Takes a snapshot of the framebuffer and saves it as a file to app's cache directory.

Arguments

• gl (object) -- WebGL context to take a snapshot from.
• options (object) -- A map of options:
  • framebuffer (WebGLFramebuffer) -- Specify the framebuffer that we will be reading from. Defaults to underlying framebuffer that is presented in the view or the current framebuffer if context is headless.
  • rect ({ x: number, y: number, width: number, height: number }) -- Rect to crop the snapshot. It's passed directly to glReadPixels.
  • flip (boolean) -- Whether to flip the snapshot vertically. Defaults to false.
  • format (string) -- Either 'jpeg' or 'png'. Specifies what type of compression should be used and what is the result file extension. PNG compression is lossless but slower, JPEG is faster but the image has visible artifacts. Defaults to 'jpeg'.
  • compress (number) -- A value in range 0 - 1 specifying compression level of the result image. 1 means no compression and 0 the highest compression. Defaults to 1.0.

Returns

Returns { uri, localUri, width, height } where uri is a URI to the snapshot. localUri is a synonym for uri that makes this object compatible with texImage2D. width, height specify the dimensions of the snapshot.

High-level APIs

Since the WebGL API is quite low-level, it can be helpful to use higher-level graphics APIs rendering through a GLView underneath. The following libraries integrate popular graphics APIs:

• expo-three for three.js
• expo-processing for processing.js

Any WebGL-supporting library that expects a WebGLRenderingContext could be used. Some times such libraries assume a web JavaScript context (such as assuming document). Usually this is for resource loading or event handling, with the main rendering logic still only using pure WebGL. So these libraries can usually still be used with a couple workarounds. The Expo-specific integrations above include workarounds for some popular libraries.

WebGL API

Once the component is mounted and the OpenGL ES context has been created, the gl object received through the onContextCreate prop becomes the interface to the OpenGL ES context, providing a WebGL API. It resembles a WebGL2RenderingContext in the WebGL 2 spec.

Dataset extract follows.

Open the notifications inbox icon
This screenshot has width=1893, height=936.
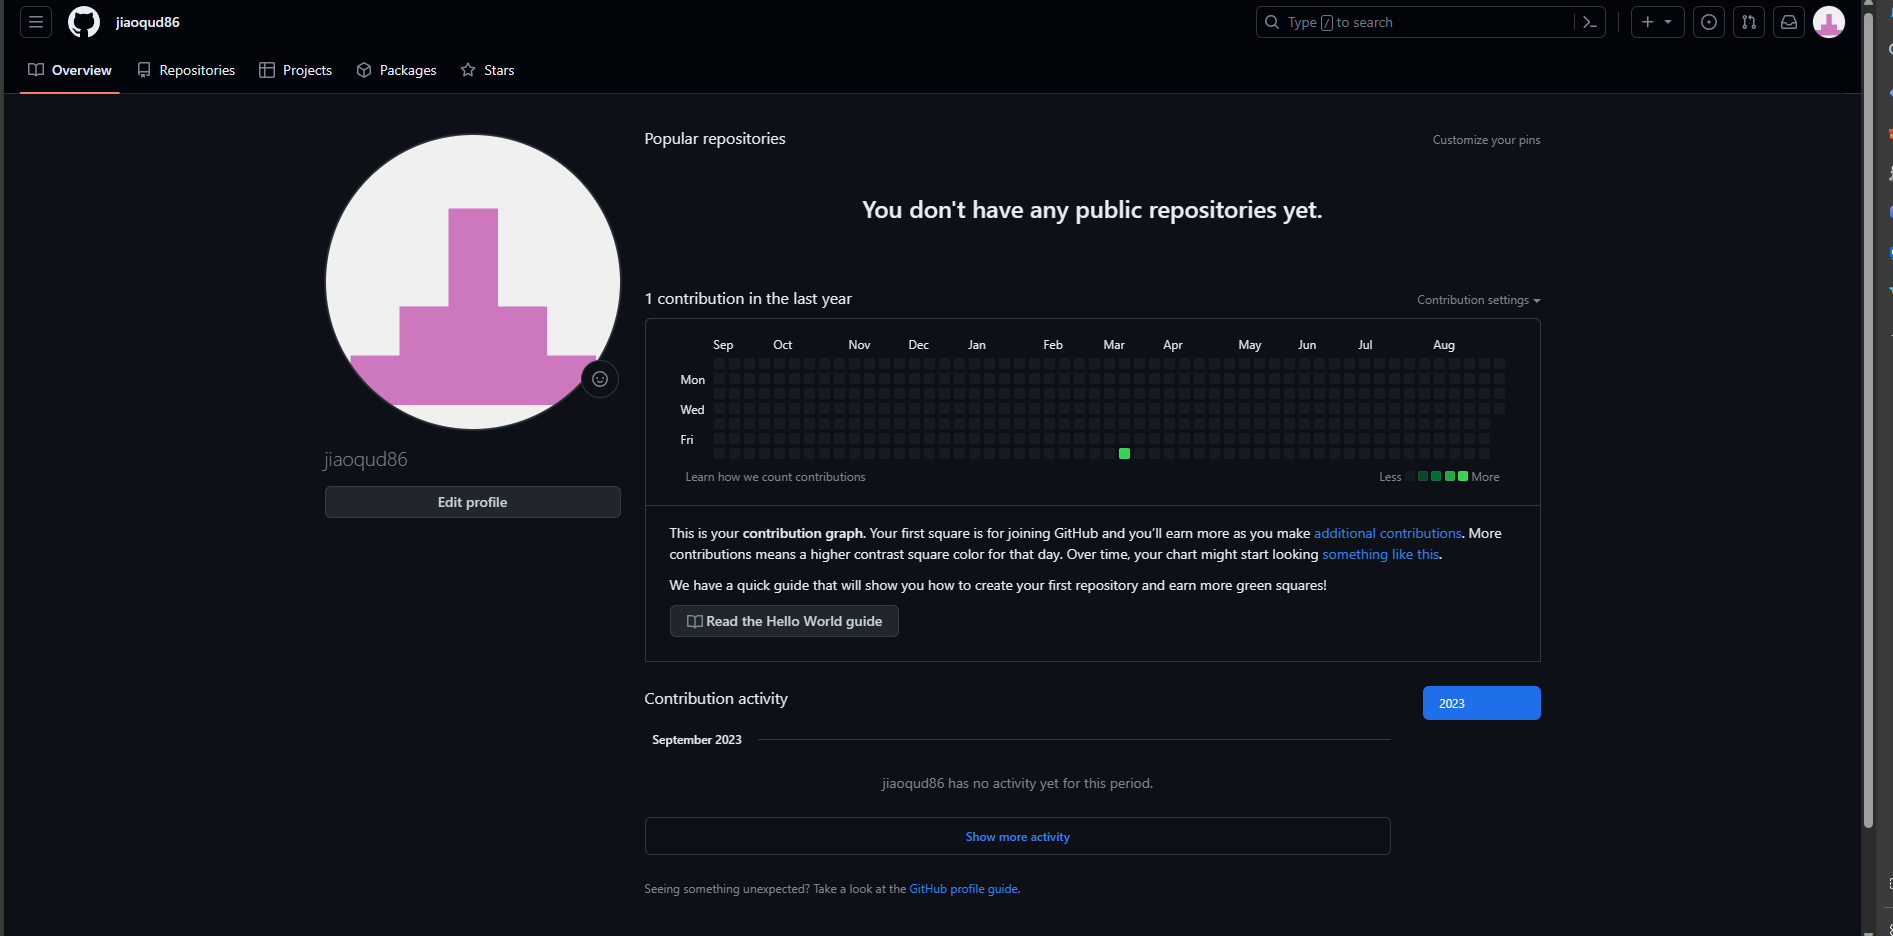click(1789, 22)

However, some older Android devices may not support WebGL2 features. To check whether the device supports WebGL2 it's recommended to use gl instanceof WebGL2RenderingContext. An additional method gl.endFrameEXP() is present which notifies the context that the current frame is ready to be presented. This is similar to a 'swap buffers' API call in other OpenGL platforms.

The following WebGL2RenderingContext methods are currently unimplemented:

• getFramebufferAttachmentParameter()
• getRenderbufferParameter()
• compressedTexImage2D()
• compressedTexSubImage2D()
• getTexParameter()
• getUniform()
• getVertexAttrib()
• getVertexAttribOffset()
• getBufferSubData()
• getInternalformatParameter()
• renderbufferStorageMultisample()
• compressedTexImage3D()
• compressedTexSubImage3D()
• fenceSync()
• isSync()
• deleteSync()
• clientWaitSync()
• waitSync()
• getSyncParameter()
• getActiveUniformBlockParameter()

The pixels argument of texImage2D() must be null, an ArrayBuffer with pixel data, or an object of the form { localUri } where localUri is the file:// URI of an image in the device's file system. Thus an Expo.Asset object could be used once .downloadAsync() has been called on it (and completed) to fetch the resource.

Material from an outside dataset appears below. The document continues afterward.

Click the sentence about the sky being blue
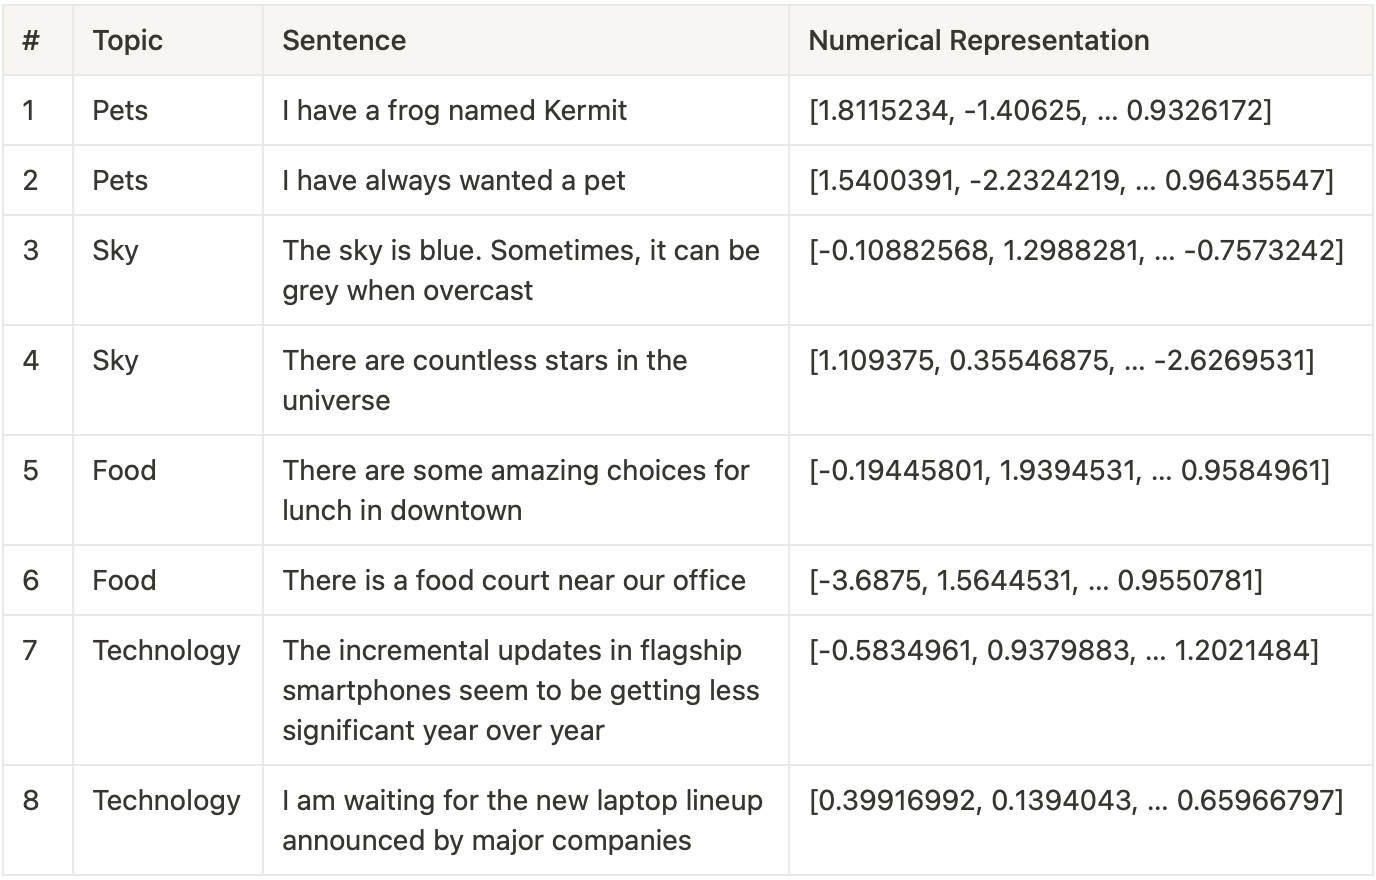The width and height of the screenshot is (1376, 880). 520,270
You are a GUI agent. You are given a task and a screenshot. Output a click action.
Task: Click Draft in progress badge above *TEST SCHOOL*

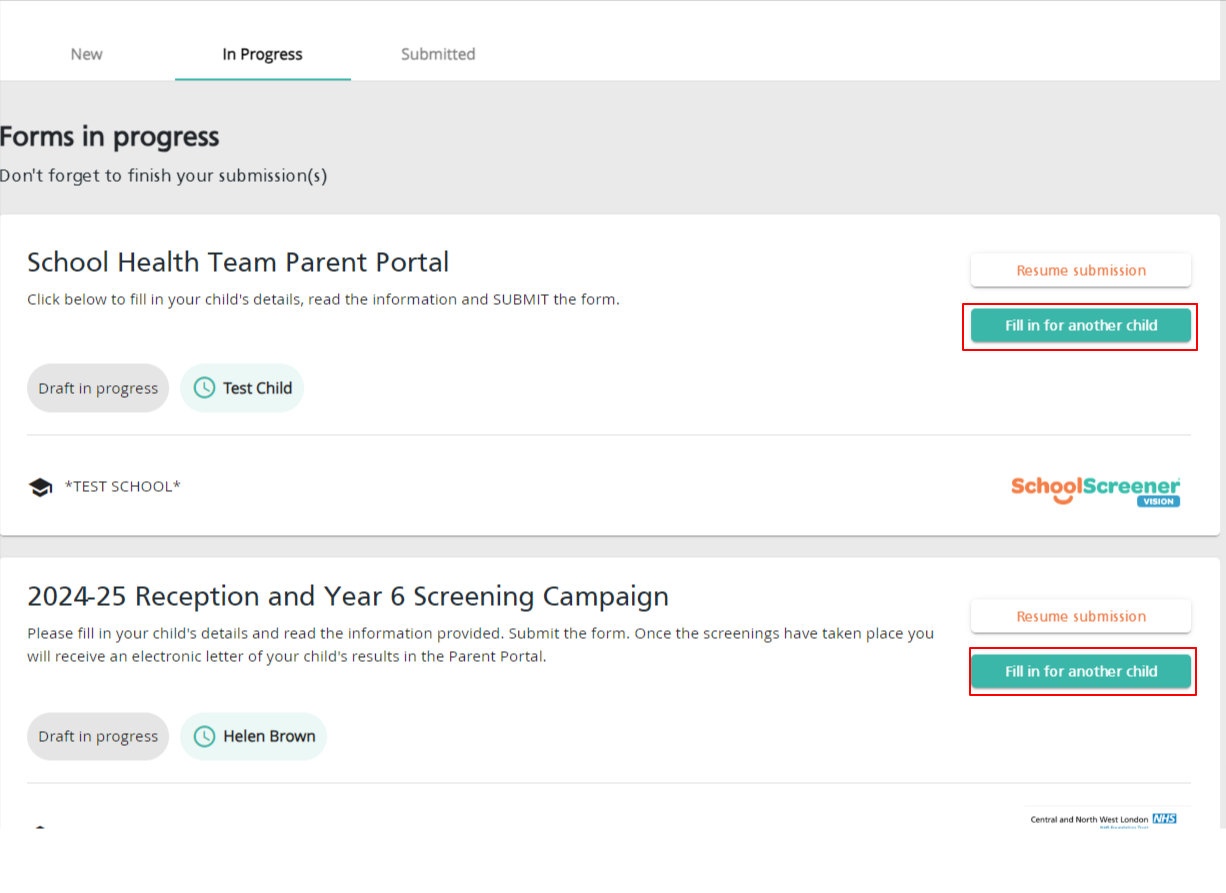[x=98, y=388]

For efficiency reasons the current implementations of the methods don't perform type or bounds checking on their arguments. So, passing invalid arguments could cause a native crash. We plan to update the API to perform argument checking in upcoming SDK versions. Currently the priority for error checking is low since engines generally don't rely on the OpenGL API to perform argument checking and, even otherwise, checks performed by the underlying OpenGL ES implementation are often sufficient.